The content of corresponding EasyConfig file `default_fi.yaml`:
```yaml
faultinject:
  - type: activation
    quantization:
      method: SymmericQuantization
      dynamic_range: auto
      bit_width: 16
    enabled: True
    selector:
      method: RandomPositionByRate
      poisson: True
      rate: 1e-3
    error_mode:
      method: IntSignBitFlip
      bit_width: 16

    module_name: [conv, fc] # Match layers that contain these name
    module_type: [Conv2d, Linear] # Or match layers contain these typename
```

For detail usage, see [MRFI Doc - Usage](https://fffasttime.github.io/MRFI/usage/).

Explore MRFI internal functions in [MRFI Doc - function table](https://fffasttime.github.io/MRFI/function_table/).

## Supported Features

**Activation injection**

- [x] Fixed position (Permanent fault)
- [x] Runtime random position (Transient fault)

**Weight injection**

- [x] Fixed position (Permanent fault)
- [x] Runtime random position (Transient fault)

**Injection on quantization model**

- [x] Posting training quantization
- [x] Dynamic quantization
- [x] Fine-grained quantization parameters config
- [x] Add custom quantization

**Error mode**

- [x] Integer bit flip
- [x] Float bit flip
- [x] Stuck-at fault (SetValue)
- [x] Random value
- [x] Add random noise

**Internal observation & visualize**

- [x] Activation & Weight observer
- [x] Error propagation observer
- [x] Easy to save and visualize result, work well with `numpy` and `matplotlib`

**Flexibility**

- [x] Add custom `error_mode`, `selector`, `quantization` and `observer`
- [x] Distinguish network-level, layer-level, channel-level, neuron-level and bit-level fault tolerance difference

**Performance**

- [x] Automatically use GPU for network inference and fault injection
- [x] The selector - injector design is significantly faster than generate probability on all position when perform a random error injection
- [x] Accelerate error impact analysis through internal observer metrics rather than use original accuracy metric

**Fine-grained configuration**

- [x] By python code
- [x] By .yaml config file
- [ ] By GUI

**Evaluation fault tolerance policy**

- [x] Selective protection on different level
- [ ] More fault tolerance method may be support later (e.g. fault tolerant retrain, range-based filter)


## Developing

Code in `mrfi/` are tested to ensure correctness.
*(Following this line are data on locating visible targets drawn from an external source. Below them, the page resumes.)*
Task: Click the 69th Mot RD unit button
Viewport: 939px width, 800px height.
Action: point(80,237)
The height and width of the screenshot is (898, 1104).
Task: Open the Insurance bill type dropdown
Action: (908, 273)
Test case are under `test/`.

Set `logging.basicConfig(level = logging.DEBUG)` can get more runtime logging. It may be helpful when MRFI does not perform as expected.

### Unit Test

```bash
pytest --cov=mrfi --cov-report=html
```
coverage report written to `htmlconv/index.html`

### Update Docs

Modify markdown content files under `docs/`.
```bash
mkdocs build
mkdocs serve
mkdocs gh-deploy
```

### Bug Report

I tried to conduct thorough testing for MRFI, but due to the many features, there may still be potential issues. 
If you find a problem, please provide sufficient code and configuration in the issue to analyze the cause, or submit a pull request to fix the problem.